(Stored data entries)
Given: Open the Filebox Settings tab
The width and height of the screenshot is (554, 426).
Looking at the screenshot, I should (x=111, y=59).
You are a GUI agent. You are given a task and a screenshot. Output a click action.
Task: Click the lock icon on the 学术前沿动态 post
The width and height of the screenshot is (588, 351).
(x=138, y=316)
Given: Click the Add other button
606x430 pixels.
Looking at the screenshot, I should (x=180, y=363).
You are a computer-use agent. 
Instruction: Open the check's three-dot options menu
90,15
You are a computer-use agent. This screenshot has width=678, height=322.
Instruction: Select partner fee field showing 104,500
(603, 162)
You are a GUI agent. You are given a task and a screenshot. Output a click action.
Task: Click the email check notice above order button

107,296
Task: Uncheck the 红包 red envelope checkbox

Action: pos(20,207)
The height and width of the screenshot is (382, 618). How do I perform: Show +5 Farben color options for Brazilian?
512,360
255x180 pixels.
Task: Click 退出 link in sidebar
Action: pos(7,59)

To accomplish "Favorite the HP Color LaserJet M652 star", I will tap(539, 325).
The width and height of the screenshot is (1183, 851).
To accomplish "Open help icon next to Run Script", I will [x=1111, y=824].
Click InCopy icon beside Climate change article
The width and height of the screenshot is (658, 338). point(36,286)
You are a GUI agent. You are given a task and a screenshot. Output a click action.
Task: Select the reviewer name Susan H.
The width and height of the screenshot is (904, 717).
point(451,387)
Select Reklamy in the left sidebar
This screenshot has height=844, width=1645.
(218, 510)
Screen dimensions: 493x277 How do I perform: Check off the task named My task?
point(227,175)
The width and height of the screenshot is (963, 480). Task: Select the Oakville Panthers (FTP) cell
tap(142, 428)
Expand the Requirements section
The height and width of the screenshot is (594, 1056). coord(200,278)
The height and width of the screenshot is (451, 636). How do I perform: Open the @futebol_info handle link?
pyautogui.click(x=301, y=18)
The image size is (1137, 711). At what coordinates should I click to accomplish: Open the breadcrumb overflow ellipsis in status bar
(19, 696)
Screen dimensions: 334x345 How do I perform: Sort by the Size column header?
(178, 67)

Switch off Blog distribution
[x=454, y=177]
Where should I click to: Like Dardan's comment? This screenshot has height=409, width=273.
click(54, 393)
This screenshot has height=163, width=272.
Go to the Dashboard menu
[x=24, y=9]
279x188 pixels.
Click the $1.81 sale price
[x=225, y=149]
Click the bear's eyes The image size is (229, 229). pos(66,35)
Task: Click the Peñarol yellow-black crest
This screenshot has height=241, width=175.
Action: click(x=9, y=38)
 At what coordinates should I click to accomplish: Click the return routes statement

__Exercise requirements__:
Copy the data above exactly. Every line must be included.

__Your response__:
Given: Open the Filebox Settings tab
The width and height of the screenshot is (554, 426).
Looking at the screenshot, I should (x=111, y=59).
You are a GUI agent. You are given a task and a screenshot. Output a click action.
Task: Click the lock icon on the 学术前沿动态 post
The width and height of the screenshot is (588, 351).
(x=138, y=316)
Given: Click the Add other button
606x430 pixels.
Looking at the screenshot, I should (x=180, y=363).
You are a computer-use agent. 
Instruction: Open the check's three-dot options menu
90,15
You are a computer-use agent. This screenshot has width=678, height=322.
Instruction: Select partner fee field showing 104,500
(603, 162)
You are a GUI agent. You are given a task and a screenshot. Output a click action.
Task: Click the email check notice above order button

107,296
Task: Uncheck the 红包 red envelope checkbox

Action: pos(20,207)
The height and width of the screenshot is (382, 618). How do I perform: Show +5 Farben color options for Brazilian?
512,360
255x180 pixels.
Task: Click 退出 link in sidebar
Action: pos(7,59)

To accomplish "Favorite the HP Color LaserJet M652 star", I will tap(539, 325).
The width and height of the screenshot is (1183, 851).
To accomplish "Open help icon next to Run Script", I will [x=1111, y=824].
Click InCopy icon beside Climate change article
The width and height of the screenshot is (658, 338). point(36,286)
You are a GUI agent. You are given a task and a screenshot. Output a click action.
Task: Select the reviewer name Susan H.
The width and height of the screenshot is (904, 717).
point(451,387)
Select Reklamy in the left sidebar
This screenshot has height=844, width=1645.
(218, 510)
Screen dimensions: 493x277 How do I perform: Check off the task named My task?
point(227,175)
The width and height of the screenshot is (963, 480). Task: Select the Oakville Panthers (FTP) cell
tap(142, 428)
Expand the Requirements section
The height and width of the screenshot is (594, 1056). coord(200,278)
The height and width of the screenshot is (451, 636). How do I perform: Open the @futebol_info handle link?
pyautogui.click(x=301, y=18)
The image size is (1137, 711). At what coordinates should I click to accomplish: Open the breadcrumb overflow ellipsis in status bar
(19, 696)
Screen dimensions: 334x345 How do I perform: Sort by the Size column header?
(178, 67)

Switch off Blog distribution
[x=454, y=177]
Where should I click to: Like Dardan's comment? This screenshot has height=409, width=273.
click(54, 393)
This screenshot has height=163, width=272.
Go to the Dashboard menu
[x=24, y=9]
279x188 pixels.
Click the $1.81 sale price
[x=225, y=149]
Click the bear's eyes The image size is (229, 229). pos(66,35)
Task: Click the Peñarol yellow-black crest
This screenshot has height=241, width=175.
Action: click(x=9, y=38)
 At what coordinates should I click to accomplish: Click the return routes statement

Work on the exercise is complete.